Il écoute des tueurs, des agresseurs. La tâche ne paraît pas simple quand on la confronte à certains de nos principes. Il y a toute la notion « de l’impardonnable quand on fait le terrible », comme il l’appelle. 

« Je ne peux pas regarder le passé, je dois regarder le futur », dit-il.

« Quand on fait des mandalas, la seule affaire de grave qui peut arriver, c’est de dépasser. Si ça le [le détenu] plonge à prendre conscience de ses actes, pourquoi pas », relativise-t-il. 

J’avais l’impression qu’un homme qui se fait ordonner prêtre n’aspire pas en premiers lieux à aller écouter les péchés des pires criminels au pays. Dans ma série d’idées préconçues sur le mystérieux monde des délinquants dangereux, je ne les imaginais pas, eux, particulièrement croyants et partisans de Jésus. 

Les églises ne sont plus aussi achalandées qu’à l’époque, c’est un fait. À Port-Cartier, maintenant, il y a seulement des messes la fin de semaine. Ça permet d’ailleurs au curé Jérôme Thibault d’avoir du temps pour travailler au pénitencier.

Mais si les fidèles libres n’accourent plus à la messe en semaine, la liste des détenus qui veulent aller à la chapelle, elle, est longue.

***

== Consigne A ==
D'après l'extrait du texte, quand les messes ont-elles lieu à Port-Cartier maintenant ?
== Consigne B ==
Recopiez tel quel le passage de l'extrait du texte allant de « J’avais l’impression qu’un » à « elle, est longue. ».
== Consigne C ==
Pour chacun des énoncés suivants, indiquez par oui ou par non s'il concorde avec l'extrait du texte et citez à l'identique les mots qui le justifient : (i) le curé qui travaille au pénitencier s'appelle Jérôme Thibault ; (ii) la liste des détenus qui veulent aller à la chapelle est courte ; (iii) les églises sont aussi achalandées qu'à l'époque.

== Lignes de données ==
***

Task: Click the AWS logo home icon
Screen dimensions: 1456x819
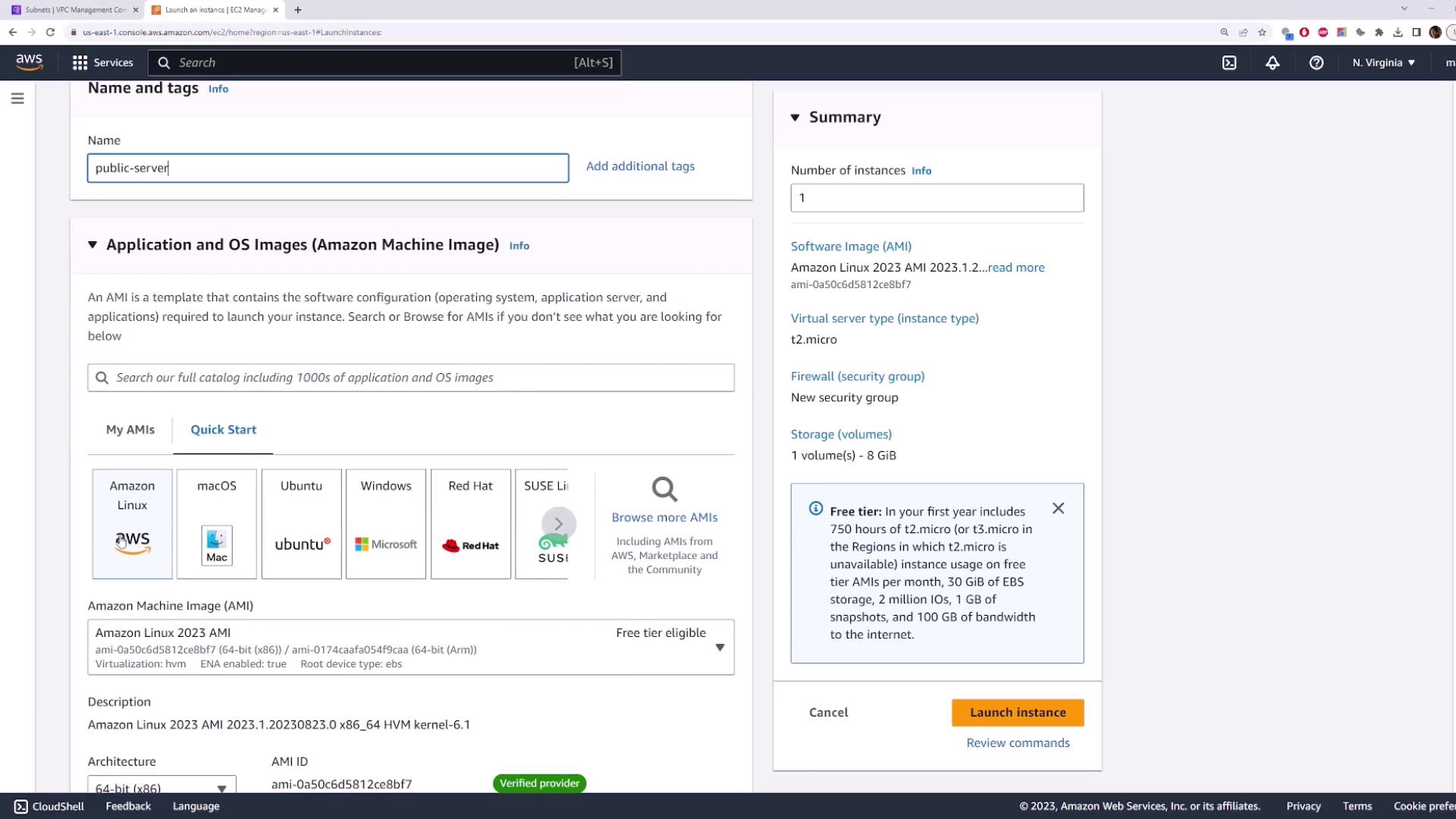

***

== Réponse complète A ==
Seulement la fin de semaine.

== Réponse complète B ==
J’avais l’impression qu’un homme qui se fait ordonner prêtre n’aspire pas en premiers lieux à aller écouter les péchés des pires criminels au pays. Dans ma série d’idées préconçues sur le mystérieux monde des délinquants dangereux, je ne les imaginais pas, eux, particulièrement croyants et partisans de Jésus. 

Les églises ne sont plus aussi achalandées qu’à l’époque, c’est un fait. À Port-Cartier, maintenant, il y a seulement des messes la fin de semaine. Ça permet d’ailleurs au curé Jérôme Thibault d’avoir du temps pour travailler au pénitencier.

Mais si les fidèles libres n’accourent plus à la messe en semaine, la liste des détenus qui veulent aller à la chapelle, elle, est longue.

== Réponse complète C ==
(i) Oui : « Ça permet d’ailleurs au curé Jérôme Thibault d’avoir du temps pour travailler au pénitencier. »
(ii) Non : « la liste des détenus qui veulent aller à la chapelle, elle, est longue. »
(iii) Non : « Les églises ne sont plus aussi achalandées qu’à l’époque, c’est un fait. »